Kenny 'sent letters written in blood and plastic foetuses' from pro-life campaigners

Taoiseach Enda Kenny has said he has been branded a murderer and sent plastic foetuses and letters written in blood over contentious plans to reform laws on abortion.

As ministers continue to deliberate over the wording of the new legislation, Mr Kenny said he was committed to representing all sectors of Irish society and providing women with clarity and certainty over their rights.

He detailed the depth of opposition to the proposals due to be in law by the summer.

“I’m now being branded by personnel around the country as being a murderer, I’m going to have on my soul the death of 20 million babies,” Mr Kenny said.

“I’m getting medals, scapulars, plastic foetuses, letters written in blood, telephone calls all over the system. And it’s not confined to me.”

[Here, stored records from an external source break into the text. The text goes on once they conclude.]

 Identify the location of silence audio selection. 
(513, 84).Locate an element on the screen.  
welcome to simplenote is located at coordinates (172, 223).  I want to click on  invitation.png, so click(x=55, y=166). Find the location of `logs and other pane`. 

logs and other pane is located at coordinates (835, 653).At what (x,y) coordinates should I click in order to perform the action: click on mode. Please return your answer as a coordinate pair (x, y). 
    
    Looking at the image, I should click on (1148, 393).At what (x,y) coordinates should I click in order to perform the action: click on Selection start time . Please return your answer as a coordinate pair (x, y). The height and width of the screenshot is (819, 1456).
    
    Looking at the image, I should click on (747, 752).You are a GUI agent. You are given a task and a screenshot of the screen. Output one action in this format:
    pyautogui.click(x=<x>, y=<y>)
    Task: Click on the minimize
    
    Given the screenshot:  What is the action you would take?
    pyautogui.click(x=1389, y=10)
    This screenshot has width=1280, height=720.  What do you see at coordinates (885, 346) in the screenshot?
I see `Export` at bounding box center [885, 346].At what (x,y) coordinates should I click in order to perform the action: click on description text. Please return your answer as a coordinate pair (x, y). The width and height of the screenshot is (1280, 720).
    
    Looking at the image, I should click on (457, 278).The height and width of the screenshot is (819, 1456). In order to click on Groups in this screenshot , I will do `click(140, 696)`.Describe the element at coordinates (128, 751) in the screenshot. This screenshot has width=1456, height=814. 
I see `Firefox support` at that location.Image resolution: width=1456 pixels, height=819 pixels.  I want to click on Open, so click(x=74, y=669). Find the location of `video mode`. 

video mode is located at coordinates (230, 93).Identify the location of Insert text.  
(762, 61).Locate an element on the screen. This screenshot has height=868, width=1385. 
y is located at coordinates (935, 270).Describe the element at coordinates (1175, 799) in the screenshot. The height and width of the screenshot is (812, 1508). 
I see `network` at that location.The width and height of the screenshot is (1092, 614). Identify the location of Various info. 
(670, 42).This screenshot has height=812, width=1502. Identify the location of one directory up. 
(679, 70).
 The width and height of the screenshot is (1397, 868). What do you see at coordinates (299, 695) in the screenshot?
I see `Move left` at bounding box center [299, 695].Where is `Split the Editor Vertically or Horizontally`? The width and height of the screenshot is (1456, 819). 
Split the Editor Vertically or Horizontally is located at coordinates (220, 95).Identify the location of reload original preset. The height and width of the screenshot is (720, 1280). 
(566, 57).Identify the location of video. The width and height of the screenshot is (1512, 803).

If enacted, the Protection of Life during Pregnancy Bill 2013 will legalise abortion where there is a real and substantial risk to the life of the mother, including the threat of suicide.

The Bill aims to legislate for the X case judgment from Ireland’s Supreme Court, which found abortion is legal if there is a real and substantial risk.

The case was taken by a 14-year-old rape victim who became pregnant and was refused permission to travel for an abortion.

Mr Kenny was given a round of applause after his stirring remarks in the Dail, when he said he wanted to be a Taoiseach for all the people.

He said while he happens to be Catholic, he is “not a Catholic Taoiseach”.

“My job as Taoiseach is to lead the Government on governing for the people of our country,” Mr Kenny said.

“That’s not confined to any sector of the people – it is for all of the people.”

Mr Kenny said the legislation is “about saving lives, not ending them” and insisted the Government was not changing laws on abortion, but rather clarifying laws that already exist.

The loosening of the rules on abortion is also intended to meet requirements from a European court decision that found a woman in remission from cancer should not have been forced to travel oversees for a termination.

“It’s not a case of the Government introducing legislation about abortion, it’s a case of the Government providing legal certainty and clarity about a law that has been around for a long time,” the Taoiseach said.

Cabinet ministers met from 8am this morning to consider a report from a cross-party health committee on the proposed legislation as well as the wording of the laws.

The meeting was adjourned but is expected to continue into the afternoon.

Mr Kenny said the legislation will be published as soon as Government ministers have deliberated on it.